After leaving Hoffmann-La Roche in 2007, Andy founded a consulting company, Clean6Sigma, LLC and has been providing training and consulting using Lean and Six Sigma techniques to large and small pharmaceutical companies including Actavis, Bristol-Meyers Squibb, C.R. Bard, Novartis and Johnson and Johnson. In 2012, Andy decided to merge Clean6Sigma, LLC with Rocky Mountain Analytical to create PharmaClean Group, LLC. The PharmaClean Group was dissolved on December 31st 2015. The "Center for Pharmaceutical Cleaning Innovation" (CPCI) was officially incorporated as a not-for-profit organization and started on January 1st 2016 and operates a research laboratory in Hillsborough, NJ.

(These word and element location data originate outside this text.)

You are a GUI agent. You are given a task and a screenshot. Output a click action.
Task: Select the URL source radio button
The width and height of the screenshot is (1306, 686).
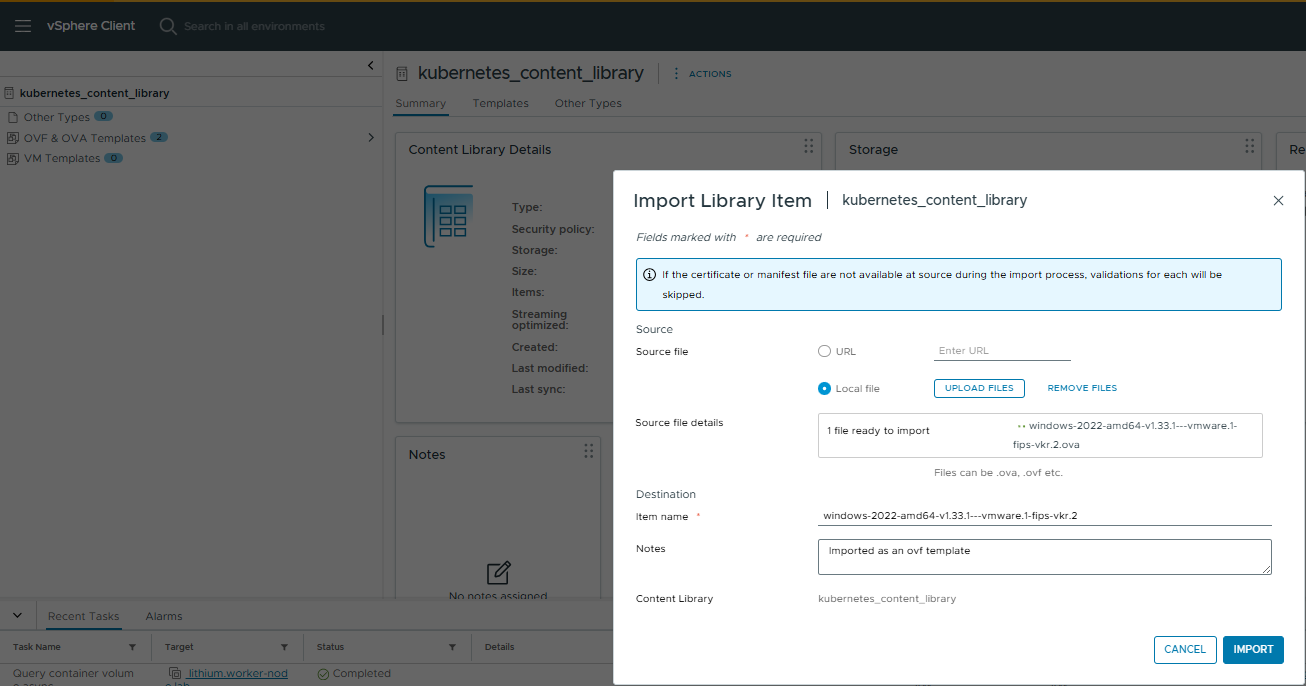pos(824,351)
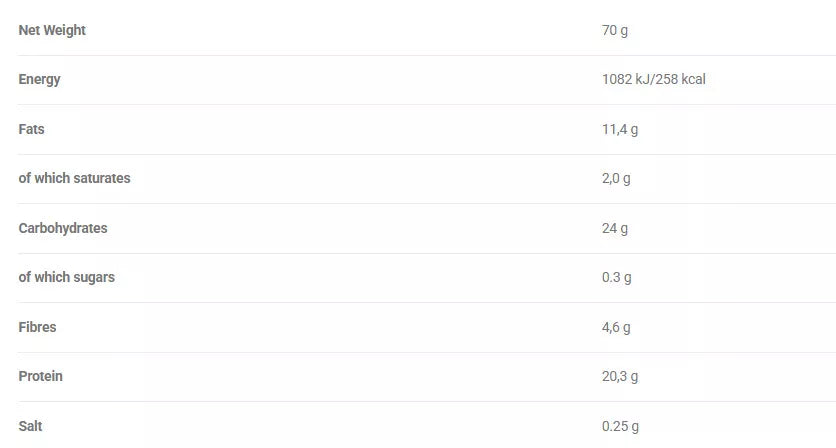Click the Net Weight row label

[52, 30]
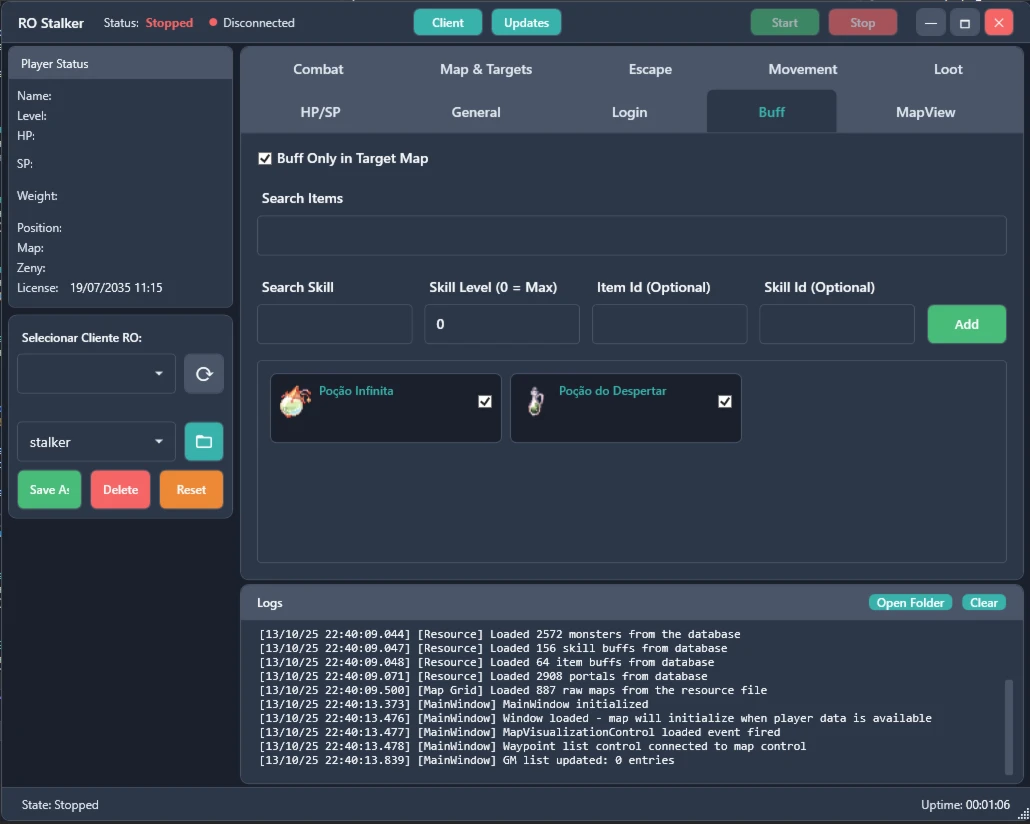Go to the HP/SP tab
1030x824 pixels.
point(320,112)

Andrew was also an Industry Professor from 2008 - 2015 in the Pharmaceutical Manufacturing and Engineering Graduate Program at Stevens Institute of Technology where he created and taught courses in Pharmaceutical Validation and Lean Six Sigma. While at Stevens, Andrew also founded and directed the Stevens Pharmaceutical Research Center (SPRC) from 2009 - 2015 which focused on Cleaning and Cleaning Validation topics
From 2004 until present, Andrew has been involved with several industry initiatives concerning Cleaning Validation and was an author of ISPE’s Risk-based Manufacture of Pharmaceutical Products Guideline (Risk-MaPP) and was the Chair of the Team that wrote the proposed ISPE Baseline Guide "Cleaning Process Development and Validation" (ISPE decided not to publish this Guide for undisclosed reasons). Andrew is chairing a team that wrote the new ASTM E3106-17 Standard for Science-based and Risk-based Cleaning and Cleaning Validation and is working on other ASTM Standards for Cleaning Validation such as Determination of Health-Based Exposure Limits (HBELs), Evaluation of Cleaning Agents, Preparation of Coupons for Evaluation of Cleaning Agents, and several more proposed Standards for Total Organic Carbon (TOC) and Visual Inspection.
Andrew has a B.S. in Biology and an M.S. in Biology (specializing in Microbiology) and is also a certified Lean Six Sigma Black Belt (license # GR7764000076AW) and an Accredited Lean Six Sigma Trainer.